In 1870 he entered the service of the Meiji government, and became Secretary of State in the newly formed Ministry of Education. In this influential position, he strove to stop the devastation of the national historic heritage caused by the Meiji policy of separating Shinto and Buddhism and the violent anti-Buddhist movement (Haibutsu kishaku) it triggered.

In 1874, he accepted the position of director of office of the first official World's Fair in the United States, the Centennial Exposition in Philadelphia.

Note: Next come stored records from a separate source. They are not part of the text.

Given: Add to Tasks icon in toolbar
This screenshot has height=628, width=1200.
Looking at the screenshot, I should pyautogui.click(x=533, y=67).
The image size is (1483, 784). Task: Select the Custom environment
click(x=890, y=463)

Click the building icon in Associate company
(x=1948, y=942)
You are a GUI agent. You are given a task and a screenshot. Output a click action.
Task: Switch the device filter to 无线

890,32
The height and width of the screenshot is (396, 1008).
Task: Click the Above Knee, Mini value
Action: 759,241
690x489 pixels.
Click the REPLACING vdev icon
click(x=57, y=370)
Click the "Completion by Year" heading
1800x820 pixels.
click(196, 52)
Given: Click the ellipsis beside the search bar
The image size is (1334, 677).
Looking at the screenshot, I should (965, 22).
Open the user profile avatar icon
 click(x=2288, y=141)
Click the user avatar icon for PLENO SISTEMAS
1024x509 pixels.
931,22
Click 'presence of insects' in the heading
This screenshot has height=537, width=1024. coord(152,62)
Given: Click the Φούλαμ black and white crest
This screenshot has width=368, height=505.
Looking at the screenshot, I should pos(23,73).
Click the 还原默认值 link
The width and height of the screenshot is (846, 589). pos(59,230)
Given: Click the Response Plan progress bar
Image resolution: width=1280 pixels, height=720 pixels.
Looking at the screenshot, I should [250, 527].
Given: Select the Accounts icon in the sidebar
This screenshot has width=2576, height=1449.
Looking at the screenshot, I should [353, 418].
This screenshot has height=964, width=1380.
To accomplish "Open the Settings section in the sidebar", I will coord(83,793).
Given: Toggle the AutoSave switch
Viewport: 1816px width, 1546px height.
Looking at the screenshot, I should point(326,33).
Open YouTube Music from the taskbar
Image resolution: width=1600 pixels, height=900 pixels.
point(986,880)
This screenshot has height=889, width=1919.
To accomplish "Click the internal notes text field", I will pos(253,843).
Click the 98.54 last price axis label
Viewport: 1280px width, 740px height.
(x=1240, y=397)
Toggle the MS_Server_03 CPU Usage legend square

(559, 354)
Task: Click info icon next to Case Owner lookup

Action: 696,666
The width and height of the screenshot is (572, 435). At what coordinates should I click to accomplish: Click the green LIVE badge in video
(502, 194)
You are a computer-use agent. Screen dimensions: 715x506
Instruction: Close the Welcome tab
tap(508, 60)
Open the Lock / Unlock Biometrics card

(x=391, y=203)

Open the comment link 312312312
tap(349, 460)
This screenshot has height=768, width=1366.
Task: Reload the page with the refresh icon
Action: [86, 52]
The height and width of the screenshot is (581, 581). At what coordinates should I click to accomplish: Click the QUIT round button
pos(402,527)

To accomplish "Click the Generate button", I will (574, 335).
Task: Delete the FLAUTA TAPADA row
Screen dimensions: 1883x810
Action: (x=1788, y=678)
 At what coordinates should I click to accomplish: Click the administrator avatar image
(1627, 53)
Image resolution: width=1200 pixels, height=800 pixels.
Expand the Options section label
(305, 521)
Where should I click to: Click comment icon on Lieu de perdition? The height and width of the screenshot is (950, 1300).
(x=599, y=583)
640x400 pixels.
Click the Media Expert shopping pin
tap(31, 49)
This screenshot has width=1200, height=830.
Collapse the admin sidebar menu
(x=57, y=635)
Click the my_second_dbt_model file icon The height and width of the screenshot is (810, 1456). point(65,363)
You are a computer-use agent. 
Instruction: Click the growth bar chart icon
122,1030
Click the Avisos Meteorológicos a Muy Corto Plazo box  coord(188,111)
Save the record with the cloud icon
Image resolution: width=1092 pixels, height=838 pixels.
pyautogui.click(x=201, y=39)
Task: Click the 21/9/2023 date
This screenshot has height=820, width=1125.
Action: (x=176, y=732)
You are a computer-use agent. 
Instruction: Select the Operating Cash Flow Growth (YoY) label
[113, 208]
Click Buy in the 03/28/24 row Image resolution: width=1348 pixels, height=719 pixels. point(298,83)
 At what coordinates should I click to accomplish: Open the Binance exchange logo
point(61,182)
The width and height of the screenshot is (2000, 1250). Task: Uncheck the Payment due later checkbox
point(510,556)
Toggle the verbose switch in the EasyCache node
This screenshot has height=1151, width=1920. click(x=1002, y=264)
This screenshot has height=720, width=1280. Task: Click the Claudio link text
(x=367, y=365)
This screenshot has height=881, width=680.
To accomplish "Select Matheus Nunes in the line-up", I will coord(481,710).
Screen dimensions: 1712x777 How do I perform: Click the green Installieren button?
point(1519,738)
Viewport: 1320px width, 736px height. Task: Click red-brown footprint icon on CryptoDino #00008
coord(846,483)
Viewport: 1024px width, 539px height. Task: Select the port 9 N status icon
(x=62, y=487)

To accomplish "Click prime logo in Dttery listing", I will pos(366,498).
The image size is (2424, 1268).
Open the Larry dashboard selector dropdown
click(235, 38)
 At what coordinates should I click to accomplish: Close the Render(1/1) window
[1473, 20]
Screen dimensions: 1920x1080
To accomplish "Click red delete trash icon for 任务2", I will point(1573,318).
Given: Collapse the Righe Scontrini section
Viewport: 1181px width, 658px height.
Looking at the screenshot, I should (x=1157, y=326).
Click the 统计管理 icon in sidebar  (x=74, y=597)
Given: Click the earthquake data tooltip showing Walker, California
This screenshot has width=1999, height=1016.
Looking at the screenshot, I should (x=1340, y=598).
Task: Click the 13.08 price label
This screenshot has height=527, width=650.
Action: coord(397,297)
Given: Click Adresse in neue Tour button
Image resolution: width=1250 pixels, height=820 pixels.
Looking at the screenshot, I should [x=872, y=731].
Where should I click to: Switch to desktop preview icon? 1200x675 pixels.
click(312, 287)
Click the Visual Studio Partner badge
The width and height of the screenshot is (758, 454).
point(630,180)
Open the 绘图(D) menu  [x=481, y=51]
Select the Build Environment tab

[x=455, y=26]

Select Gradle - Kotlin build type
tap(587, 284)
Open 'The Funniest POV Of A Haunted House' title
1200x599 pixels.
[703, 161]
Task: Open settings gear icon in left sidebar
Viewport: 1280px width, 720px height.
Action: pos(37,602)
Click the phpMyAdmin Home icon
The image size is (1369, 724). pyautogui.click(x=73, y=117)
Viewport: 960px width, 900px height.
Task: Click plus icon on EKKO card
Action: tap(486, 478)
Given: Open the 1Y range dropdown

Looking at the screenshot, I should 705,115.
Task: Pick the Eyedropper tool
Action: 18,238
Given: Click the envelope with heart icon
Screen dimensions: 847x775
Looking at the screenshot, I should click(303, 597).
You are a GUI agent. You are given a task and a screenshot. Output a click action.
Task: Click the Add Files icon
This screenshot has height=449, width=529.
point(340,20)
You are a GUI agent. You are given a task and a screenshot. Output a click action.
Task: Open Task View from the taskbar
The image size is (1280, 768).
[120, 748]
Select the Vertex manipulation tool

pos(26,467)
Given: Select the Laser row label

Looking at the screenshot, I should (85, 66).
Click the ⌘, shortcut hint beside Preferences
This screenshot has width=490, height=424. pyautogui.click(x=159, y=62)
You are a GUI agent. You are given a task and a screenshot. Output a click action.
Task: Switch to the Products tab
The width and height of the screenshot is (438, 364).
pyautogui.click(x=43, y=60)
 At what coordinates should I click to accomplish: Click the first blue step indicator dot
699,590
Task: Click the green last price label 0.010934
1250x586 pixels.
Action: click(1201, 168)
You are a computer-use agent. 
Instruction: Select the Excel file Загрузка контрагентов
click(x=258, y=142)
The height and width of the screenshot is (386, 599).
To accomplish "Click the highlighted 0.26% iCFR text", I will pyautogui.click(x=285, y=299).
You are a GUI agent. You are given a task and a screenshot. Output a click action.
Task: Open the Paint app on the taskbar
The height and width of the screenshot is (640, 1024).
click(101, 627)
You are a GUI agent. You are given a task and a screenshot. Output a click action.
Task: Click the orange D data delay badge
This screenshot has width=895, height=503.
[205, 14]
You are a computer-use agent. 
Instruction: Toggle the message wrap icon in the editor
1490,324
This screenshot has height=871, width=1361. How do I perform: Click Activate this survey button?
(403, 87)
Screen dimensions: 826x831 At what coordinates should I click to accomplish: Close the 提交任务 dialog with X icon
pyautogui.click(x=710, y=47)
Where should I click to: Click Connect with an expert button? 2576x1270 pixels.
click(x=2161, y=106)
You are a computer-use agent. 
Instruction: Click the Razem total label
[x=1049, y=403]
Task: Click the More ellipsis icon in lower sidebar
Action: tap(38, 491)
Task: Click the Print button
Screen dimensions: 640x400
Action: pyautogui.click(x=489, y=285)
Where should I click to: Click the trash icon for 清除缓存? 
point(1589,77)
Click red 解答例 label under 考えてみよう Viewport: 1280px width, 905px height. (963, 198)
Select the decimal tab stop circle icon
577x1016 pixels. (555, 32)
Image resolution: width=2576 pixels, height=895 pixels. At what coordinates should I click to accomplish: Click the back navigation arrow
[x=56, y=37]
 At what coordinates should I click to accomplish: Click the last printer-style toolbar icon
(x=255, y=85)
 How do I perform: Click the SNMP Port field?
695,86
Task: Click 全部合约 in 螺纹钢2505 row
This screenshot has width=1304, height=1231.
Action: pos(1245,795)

In 1882 he became the first director of the Imperial Museum in Tokyo (now called the Tokyo National Museum), but retired from this position later that year.

=== Retirement and death ===
In 1885 he joined the Chamber of Elders. In 1889 he left the state apparatus and retired to the Buddhist monastery Mii-dera in Shiga Prefecture. Machida died 15 September 1897 in Tokyo. His tomb is located within the grounds of Kan'ei-ji, a Buddhist temple in the Ueno district of Tokyo, which was the Bodaiji of the Tokugawa dynasty during the Edo period (1603–1868).